- Born: Dehradun, India
- Occupation: Professor
- Awards: AIMBE Fellow, ASCE Fellow, EMI Fellow, Eugenio Beltrami Senior Scientist Prize

Academic background
- Education: IIT Kanpur, UMass-Amherst
- Doctoral advisor: Ching S. Chang

Academic work
- Discipline: Mechanics and Materials
- Institutions: Florida International University University of Kansas
- Notable ideas: Granular Micromechanics
- Website: https://myweb.fiu.edu/anmisra/

= Anil Misra =

Indian American professor of civil engineering

Anil Misra is a Chair and Professor of Civil and Environmental Engineering at Florida International University. He was previously the Glenn L. Parker-James L. Tyson Professor of Engineering Mechanics in the Civil, Environmental and Architectural Engineering Department at the University of Kansas and Associate Director of the KU Institute for Bioengineering Research (IBER). He is the co-editor-in-chief of Mechanics Research Communications.

==Career==
Misra pioneered the method of granular micromechanics to develop generalized continuum models for a range of materials including geomaterials, biomaterials, concrete, polymers, and metamaterials.

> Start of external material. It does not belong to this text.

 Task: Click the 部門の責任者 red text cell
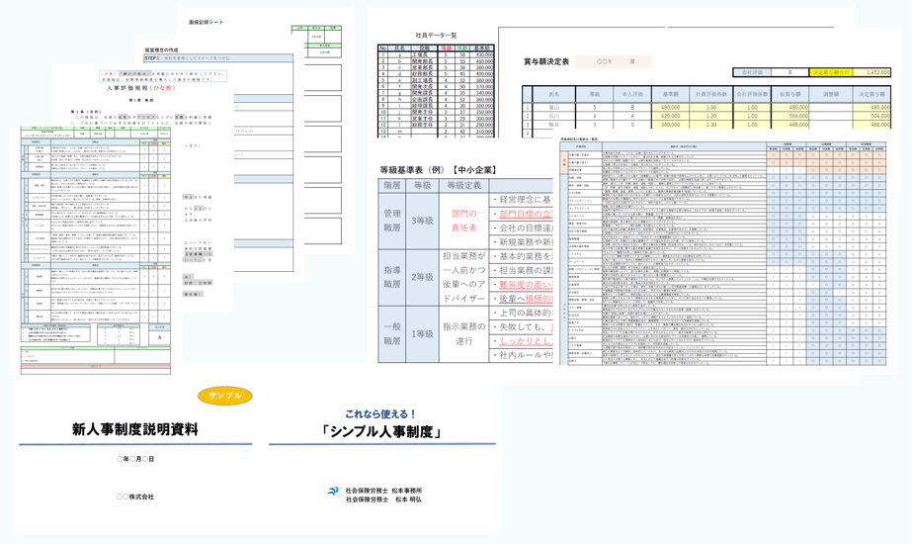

In addition to his work in granular micromechanics, Misra has contributed to dental interfacial mechanics and high-resolution material characterization. He was elected a fellow of the American Institute for Medical and Biological Engineering (AIMBE) in 2013, of the American Society of Civil Engineers (ASCE) in 2017, and of the Engineering Mechanics Institute in 2018. Additionally, he received the 2017 Eugenio Beltrami Senior Scientist Prize presented annually by the International Research Center on Mathematics & Mechanics of Complex Systems (M&MoCS). In 2018, Misra was selected as a Fulbright specialist to the Warsaw University of Technology in Poland. Misra has published over 300 articles, co-edited four books, and guest-edited five special issue journals. He has over 11,000 citations, an h-index of 60, and an i10-index of 198.